** Start Provided information **

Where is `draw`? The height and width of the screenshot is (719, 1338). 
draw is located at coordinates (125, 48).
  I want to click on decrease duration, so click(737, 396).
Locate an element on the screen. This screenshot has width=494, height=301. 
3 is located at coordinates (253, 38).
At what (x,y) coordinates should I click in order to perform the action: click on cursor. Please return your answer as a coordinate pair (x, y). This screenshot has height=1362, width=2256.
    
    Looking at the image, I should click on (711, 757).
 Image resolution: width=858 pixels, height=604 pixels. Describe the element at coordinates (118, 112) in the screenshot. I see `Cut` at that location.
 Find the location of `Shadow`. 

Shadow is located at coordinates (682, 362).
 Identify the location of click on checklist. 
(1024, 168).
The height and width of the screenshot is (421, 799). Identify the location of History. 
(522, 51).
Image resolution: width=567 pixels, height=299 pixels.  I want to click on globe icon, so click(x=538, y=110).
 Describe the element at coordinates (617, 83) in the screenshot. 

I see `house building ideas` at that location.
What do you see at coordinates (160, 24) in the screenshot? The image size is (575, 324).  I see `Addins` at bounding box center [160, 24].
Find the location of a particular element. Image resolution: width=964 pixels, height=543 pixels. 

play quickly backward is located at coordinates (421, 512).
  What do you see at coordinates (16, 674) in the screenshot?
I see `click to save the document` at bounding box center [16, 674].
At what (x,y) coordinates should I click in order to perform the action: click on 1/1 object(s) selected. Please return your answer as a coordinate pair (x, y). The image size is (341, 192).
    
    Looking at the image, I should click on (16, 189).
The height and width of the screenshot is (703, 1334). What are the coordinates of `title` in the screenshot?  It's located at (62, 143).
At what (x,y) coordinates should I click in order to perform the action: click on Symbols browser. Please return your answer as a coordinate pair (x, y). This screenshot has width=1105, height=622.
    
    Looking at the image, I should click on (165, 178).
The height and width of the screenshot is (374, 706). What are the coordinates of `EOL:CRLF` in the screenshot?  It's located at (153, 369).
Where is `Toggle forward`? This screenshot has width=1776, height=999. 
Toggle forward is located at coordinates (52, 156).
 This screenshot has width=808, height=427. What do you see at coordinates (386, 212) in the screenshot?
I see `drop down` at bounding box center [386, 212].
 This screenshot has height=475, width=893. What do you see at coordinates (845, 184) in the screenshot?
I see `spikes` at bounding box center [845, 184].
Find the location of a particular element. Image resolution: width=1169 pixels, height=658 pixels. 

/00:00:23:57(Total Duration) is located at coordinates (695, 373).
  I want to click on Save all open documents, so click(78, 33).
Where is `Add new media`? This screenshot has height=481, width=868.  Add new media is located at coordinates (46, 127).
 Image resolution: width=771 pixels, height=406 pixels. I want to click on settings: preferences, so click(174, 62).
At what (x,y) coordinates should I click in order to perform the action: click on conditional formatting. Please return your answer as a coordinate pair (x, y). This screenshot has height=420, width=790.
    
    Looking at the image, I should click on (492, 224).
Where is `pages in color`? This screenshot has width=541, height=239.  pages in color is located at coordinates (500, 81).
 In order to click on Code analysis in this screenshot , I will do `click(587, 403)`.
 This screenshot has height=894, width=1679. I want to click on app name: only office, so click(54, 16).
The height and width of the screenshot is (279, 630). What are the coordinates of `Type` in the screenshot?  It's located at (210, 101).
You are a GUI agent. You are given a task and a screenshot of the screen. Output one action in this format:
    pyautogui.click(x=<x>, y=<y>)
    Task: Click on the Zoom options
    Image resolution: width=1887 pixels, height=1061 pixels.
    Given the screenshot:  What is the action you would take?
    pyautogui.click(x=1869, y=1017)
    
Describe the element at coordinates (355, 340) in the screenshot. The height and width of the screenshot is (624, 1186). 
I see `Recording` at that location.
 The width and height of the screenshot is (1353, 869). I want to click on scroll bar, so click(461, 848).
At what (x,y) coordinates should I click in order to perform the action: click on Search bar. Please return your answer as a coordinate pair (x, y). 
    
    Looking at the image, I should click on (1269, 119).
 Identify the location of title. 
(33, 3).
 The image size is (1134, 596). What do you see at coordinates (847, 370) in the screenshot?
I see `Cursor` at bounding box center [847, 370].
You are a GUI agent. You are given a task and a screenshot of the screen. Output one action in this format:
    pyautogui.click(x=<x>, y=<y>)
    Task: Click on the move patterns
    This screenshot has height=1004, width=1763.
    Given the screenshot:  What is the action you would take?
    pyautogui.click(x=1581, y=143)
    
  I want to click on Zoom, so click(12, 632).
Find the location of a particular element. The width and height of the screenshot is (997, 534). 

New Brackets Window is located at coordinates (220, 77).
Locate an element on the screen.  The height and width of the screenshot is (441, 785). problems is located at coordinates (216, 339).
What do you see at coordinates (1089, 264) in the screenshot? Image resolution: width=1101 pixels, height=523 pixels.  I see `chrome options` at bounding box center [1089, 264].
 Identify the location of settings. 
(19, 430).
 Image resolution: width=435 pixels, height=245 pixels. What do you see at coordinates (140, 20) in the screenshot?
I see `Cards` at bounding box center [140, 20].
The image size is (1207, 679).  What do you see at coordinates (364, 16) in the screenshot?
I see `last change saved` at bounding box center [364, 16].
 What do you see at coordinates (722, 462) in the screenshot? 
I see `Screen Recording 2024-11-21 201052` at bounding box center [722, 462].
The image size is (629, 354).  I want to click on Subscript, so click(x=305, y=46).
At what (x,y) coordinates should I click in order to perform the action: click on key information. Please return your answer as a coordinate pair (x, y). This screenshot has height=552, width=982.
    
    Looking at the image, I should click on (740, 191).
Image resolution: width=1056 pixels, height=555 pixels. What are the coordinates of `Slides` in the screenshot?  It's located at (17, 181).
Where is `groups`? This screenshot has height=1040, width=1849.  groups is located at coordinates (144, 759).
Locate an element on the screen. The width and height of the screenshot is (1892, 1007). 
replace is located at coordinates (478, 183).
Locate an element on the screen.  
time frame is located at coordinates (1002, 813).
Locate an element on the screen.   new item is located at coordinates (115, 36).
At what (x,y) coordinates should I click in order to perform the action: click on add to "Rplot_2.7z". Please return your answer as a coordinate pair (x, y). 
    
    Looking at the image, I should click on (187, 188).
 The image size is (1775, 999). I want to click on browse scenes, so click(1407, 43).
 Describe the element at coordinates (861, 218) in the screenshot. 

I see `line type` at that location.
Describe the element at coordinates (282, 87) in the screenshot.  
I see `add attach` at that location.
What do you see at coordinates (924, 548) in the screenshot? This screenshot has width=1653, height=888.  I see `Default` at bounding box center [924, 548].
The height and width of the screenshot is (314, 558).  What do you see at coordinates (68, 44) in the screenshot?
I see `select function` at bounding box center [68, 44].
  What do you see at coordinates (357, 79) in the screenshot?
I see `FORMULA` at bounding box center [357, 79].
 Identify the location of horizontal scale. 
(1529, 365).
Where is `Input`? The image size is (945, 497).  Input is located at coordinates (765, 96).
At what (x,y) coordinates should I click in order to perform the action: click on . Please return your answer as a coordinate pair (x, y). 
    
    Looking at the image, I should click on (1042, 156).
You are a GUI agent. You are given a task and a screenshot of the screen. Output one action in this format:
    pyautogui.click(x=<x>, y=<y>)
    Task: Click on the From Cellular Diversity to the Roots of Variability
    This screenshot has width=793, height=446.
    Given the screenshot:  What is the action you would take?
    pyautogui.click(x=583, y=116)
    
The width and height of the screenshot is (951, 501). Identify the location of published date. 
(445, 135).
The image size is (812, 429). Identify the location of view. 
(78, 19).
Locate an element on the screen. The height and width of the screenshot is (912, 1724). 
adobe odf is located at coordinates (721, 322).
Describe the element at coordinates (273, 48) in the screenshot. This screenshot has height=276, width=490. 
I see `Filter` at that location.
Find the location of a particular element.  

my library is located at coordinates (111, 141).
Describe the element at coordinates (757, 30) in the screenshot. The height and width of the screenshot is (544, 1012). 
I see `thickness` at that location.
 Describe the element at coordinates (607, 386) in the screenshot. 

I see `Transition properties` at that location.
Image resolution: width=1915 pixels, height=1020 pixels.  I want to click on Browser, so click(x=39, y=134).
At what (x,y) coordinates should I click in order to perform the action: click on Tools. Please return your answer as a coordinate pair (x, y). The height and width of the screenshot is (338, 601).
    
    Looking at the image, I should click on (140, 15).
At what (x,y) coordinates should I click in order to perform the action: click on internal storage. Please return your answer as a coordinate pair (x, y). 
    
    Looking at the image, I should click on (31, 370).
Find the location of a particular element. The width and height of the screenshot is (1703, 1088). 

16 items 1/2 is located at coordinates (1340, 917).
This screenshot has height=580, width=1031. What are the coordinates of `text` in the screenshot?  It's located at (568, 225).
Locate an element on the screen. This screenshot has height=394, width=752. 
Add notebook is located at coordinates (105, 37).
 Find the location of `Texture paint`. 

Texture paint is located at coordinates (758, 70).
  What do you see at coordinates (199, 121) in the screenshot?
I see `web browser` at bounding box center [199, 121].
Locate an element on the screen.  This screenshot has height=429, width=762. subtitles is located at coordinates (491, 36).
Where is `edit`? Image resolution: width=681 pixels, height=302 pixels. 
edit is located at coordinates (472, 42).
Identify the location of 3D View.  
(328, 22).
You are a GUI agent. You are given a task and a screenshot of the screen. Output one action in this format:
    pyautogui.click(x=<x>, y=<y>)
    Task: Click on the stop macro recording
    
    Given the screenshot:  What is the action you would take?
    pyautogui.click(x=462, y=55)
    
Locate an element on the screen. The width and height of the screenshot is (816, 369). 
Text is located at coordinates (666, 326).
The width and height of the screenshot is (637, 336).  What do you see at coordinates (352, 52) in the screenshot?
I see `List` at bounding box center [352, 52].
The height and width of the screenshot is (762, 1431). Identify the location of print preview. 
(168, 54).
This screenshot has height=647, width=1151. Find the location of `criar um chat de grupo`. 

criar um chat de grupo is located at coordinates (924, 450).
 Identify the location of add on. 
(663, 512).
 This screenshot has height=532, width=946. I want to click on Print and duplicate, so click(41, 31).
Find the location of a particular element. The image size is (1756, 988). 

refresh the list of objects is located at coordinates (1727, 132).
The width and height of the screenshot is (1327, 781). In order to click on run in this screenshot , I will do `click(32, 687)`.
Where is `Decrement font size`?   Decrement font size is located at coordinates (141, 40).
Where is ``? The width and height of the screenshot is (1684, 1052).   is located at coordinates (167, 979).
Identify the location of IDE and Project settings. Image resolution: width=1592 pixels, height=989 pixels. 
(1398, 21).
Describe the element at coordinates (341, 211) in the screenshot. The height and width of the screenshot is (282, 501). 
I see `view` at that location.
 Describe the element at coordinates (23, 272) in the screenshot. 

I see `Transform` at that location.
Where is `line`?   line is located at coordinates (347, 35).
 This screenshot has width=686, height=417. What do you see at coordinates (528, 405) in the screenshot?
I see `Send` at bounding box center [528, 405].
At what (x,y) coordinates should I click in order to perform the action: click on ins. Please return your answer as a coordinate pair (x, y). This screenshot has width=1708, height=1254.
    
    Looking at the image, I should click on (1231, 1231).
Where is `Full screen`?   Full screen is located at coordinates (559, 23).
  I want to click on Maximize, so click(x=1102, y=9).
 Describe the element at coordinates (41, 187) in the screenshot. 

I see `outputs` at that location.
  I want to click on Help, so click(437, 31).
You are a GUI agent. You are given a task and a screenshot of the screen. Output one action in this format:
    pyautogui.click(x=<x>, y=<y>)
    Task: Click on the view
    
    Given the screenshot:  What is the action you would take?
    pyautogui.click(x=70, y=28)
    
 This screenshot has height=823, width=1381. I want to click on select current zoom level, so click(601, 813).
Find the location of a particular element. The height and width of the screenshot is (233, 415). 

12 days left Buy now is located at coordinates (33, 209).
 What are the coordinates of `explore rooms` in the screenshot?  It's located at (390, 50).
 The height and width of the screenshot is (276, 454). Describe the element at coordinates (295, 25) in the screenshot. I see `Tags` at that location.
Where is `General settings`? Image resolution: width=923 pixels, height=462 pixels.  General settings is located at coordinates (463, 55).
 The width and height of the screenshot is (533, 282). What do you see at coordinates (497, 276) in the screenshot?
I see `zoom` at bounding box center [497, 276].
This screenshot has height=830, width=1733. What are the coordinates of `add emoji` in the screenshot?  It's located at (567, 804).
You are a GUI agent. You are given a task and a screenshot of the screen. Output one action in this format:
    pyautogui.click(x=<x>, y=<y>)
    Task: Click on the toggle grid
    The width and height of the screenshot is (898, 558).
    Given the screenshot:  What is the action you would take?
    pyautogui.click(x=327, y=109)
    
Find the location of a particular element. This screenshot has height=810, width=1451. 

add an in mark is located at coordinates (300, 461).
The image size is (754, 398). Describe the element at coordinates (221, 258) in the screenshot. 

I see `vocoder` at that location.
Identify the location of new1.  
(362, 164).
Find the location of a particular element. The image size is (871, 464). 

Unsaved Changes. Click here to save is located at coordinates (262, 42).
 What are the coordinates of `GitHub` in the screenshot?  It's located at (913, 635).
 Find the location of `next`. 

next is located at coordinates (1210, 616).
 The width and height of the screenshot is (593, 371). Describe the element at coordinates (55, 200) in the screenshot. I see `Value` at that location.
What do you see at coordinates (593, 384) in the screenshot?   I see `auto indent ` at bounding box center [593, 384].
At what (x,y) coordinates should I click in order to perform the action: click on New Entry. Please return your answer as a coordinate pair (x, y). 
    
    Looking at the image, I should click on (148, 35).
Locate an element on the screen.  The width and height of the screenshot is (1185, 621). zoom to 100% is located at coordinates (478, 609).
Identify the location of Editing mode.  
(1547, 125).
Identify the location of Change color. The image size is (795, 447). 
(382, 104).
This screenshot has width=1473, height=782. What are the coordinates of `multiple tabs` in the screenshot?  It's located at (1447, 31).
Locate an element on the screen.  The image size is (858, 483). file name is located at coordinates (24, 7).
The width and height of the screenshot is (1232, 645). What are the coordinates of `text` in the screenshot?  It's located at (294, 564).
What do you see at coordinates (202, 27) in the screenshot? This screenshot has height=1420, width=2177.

** End Provided information **

Do this: Transcribe the rows from the line with "is (871, 464)." through the last row, keeping each line exactly the same.

Result for this exercise:
Find the location of a particular element. The image size is (871, 464). 

Unsaved Changes. Click here to save is located at coordinates (262, 42).
 What are the coordinates of `GitHub` in the screenshot?  It's located at (913, 635).
 Find the location of `next`. 

next is located at coordinates (1210, 616).
 The width and height of the screenshot is (593, 371). Describe the element at coordinates (55, 200) in the screenshot. I see `Value` at that location.
What do you see at coordinates (593, 384) in the screenshot?   I see `auto indent ` at bounding box center [593, 384].
At what (x,y) coordinates should I click in order to perform the action: click on New Entry. Please return your answer as a coordinate pair (x, y). 
    
    Looking at the image, I should click on (148, 35).
Locate an element on the screen.  The width and height of the screenshot is (1185, 621). zoom to 100% is located at coordinates (478, 609).
Identify the location of Editing mode.  
(1547, 125).
Identify the location of Change color. The image size is (795, 447). 
(382, 104).
This screenshot has width=1473, height=782. What are the coordinates of `multiple tabs` in the screenshot?  It's located at (1447, 31).
Locate an element on the screen.  The image size is (858, 483). file name is located at coordinates (24, 7).
The width and height of the screenshot is (1232, 645). What are the coordinates of `text` in the screenshot?  It's located at (294, 564).
What do you see at coordinates (202, 27) in the screenshot? This screenshot has height=1420, width=2177.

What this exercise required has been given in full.